A case of wrong doctor - Part II

Mr HNT, a 59-year-old man, sued a private hospital and the two doctors who attended to him for medical negligence. The gist of the matter was that the patient, who was diagnosed with pneumonia (a disease of the lungs), was admitted and treated for two weeks by a doctor who was a specialist in kidney diseases. His condition did not improve, in fact, it got worse and a chest specialist had to be called to attend to him. By the time the chest specialist was called, a lot of pus had accumulated in his chest and an operation was performed on him to remove it. He contended that this operation would have been avoided but for medical negligence.
There were two defense witnesses, the coordinator of the emergency unit and the kidney doctor. The coordinator admitted that they indeed received Mr HNT on February 12 in the emergency unit and he was correctly diagnosed using various tests and found to be having lobar pneumonia, which, although was severe, was not complicated.

This type of pneumonia is usually treated by a general physician and not every pneumonia is treated by a specialist. All physicians, according to her, are general physicians before they become specialists and are capable of treating pneumonia. The patient was admitted under the “on-call consultant,” who, although is a kidney specialist, is also a general physician. According to the coordinator, the patient was managed well but had a slow response to the treatment. The treatment given to the patient was the recommended prescription and the patient was reviewed daily. The poor response was not due to poor management but the response of the bacteria to the treatment and the general underlying health of the patient. It could not have been said that there was an alternative treatment.

The kidney specialist told court that he was a senior consultant physician, with a Master’s degree in Internal Medicine and a Postgraduate Fellowship in Kidney Medicine and that his experience and practice of medicine spanned 41 years. He testified that he was qualified to treat pneumonia and at least 99 per cent of patients with pneumonia are not even treated by physicians and specialists but by medical and clinical officers. He confirmed that he saw Mr HNT, who had been admitted with a diagnosis of a right lower lobar pneumonia, on February 12. According to him, the patient was very weak and ill and his blood pressure was 70/60 (the normal is 120/80).

Fear for the worst
This meant the infection had spread in his body and he was going into a state of shock, which is a medical emergency. The doctor told court that he managed to normalise the blood pressure and treat the infection. In two days, the patient had greatly improved as he was able to eat and walk about. It was only on the 10th day that they noted that the pneumonia patch was not clearing and this had become a complicated pneumonia. They sought to find out why the patient was not responding well to the treatment and also added extra antibiotics.

According to the doctor, he would have failed in his duty if he did not go out to look for the patient’s lack of response to good therapy. The doctor further told court that on February 24, he went to see the patient and explained to him the findings. The kidney specialist also told him of the need to call a chest specialist.
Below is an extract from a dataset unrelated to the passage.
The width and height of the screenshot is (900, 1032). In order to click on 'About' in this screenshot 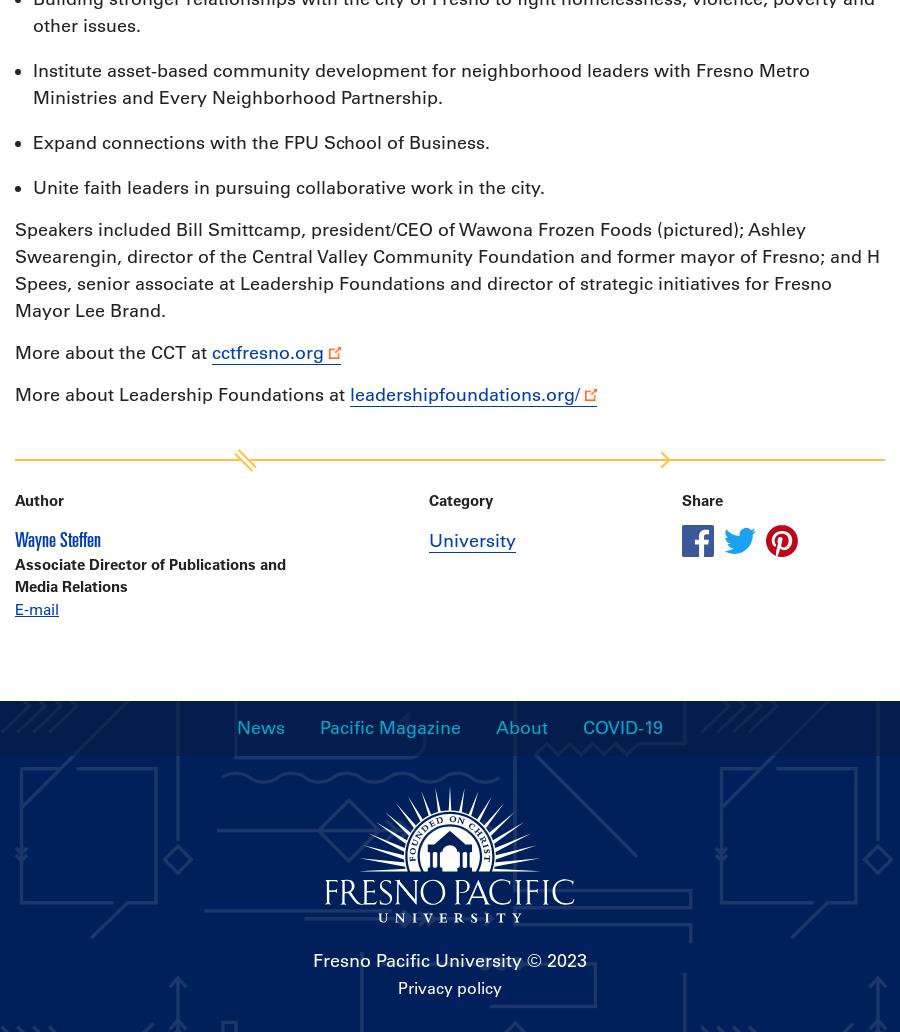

According to the kidney doctor, there is no time frame when to decide to call a specialist, it is a matter of judgment depending on a patient’s condition. The chest specialist was called on February 25,and took over management of the patient. The doctor concluded that the poor response of the patient to the treatment was due to his rather advanced age, malnutrition (he only weighed 56 Kilograms), excessive consumption of alcohol and poor life style management. It came to light that the patient had previously been treated for the same problem the year before.
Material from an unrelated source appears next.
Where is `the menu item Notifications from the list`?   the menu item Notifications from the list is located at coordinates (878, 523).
The lawyers for the patient submitted that the care the patient received from the doctors and the hospital fell short of that he reasonably expected of medical professions and of the standing of the hospital and that the hospital and doctors failed in their discharge of the standard of care expected of them, hence causing the patient pain, loss and disability due to the lengthy stay in hospital and debilitating surgery and its attendant effects. The lawyers further noted that empyema (pus in the chest) is a complex disease to diagnose and its signs should of necessity trigger a doctor treating a pneumonia patient to seek specialist intervention. The lawyers further submitted that the hospital and the doctors offered no rebuttal to the patient’s evidence. They concluded that when a physician or other medical staff member does not treat a patient with the proper amount of quality care, resulting in serious injury or death, they commit medical negligence.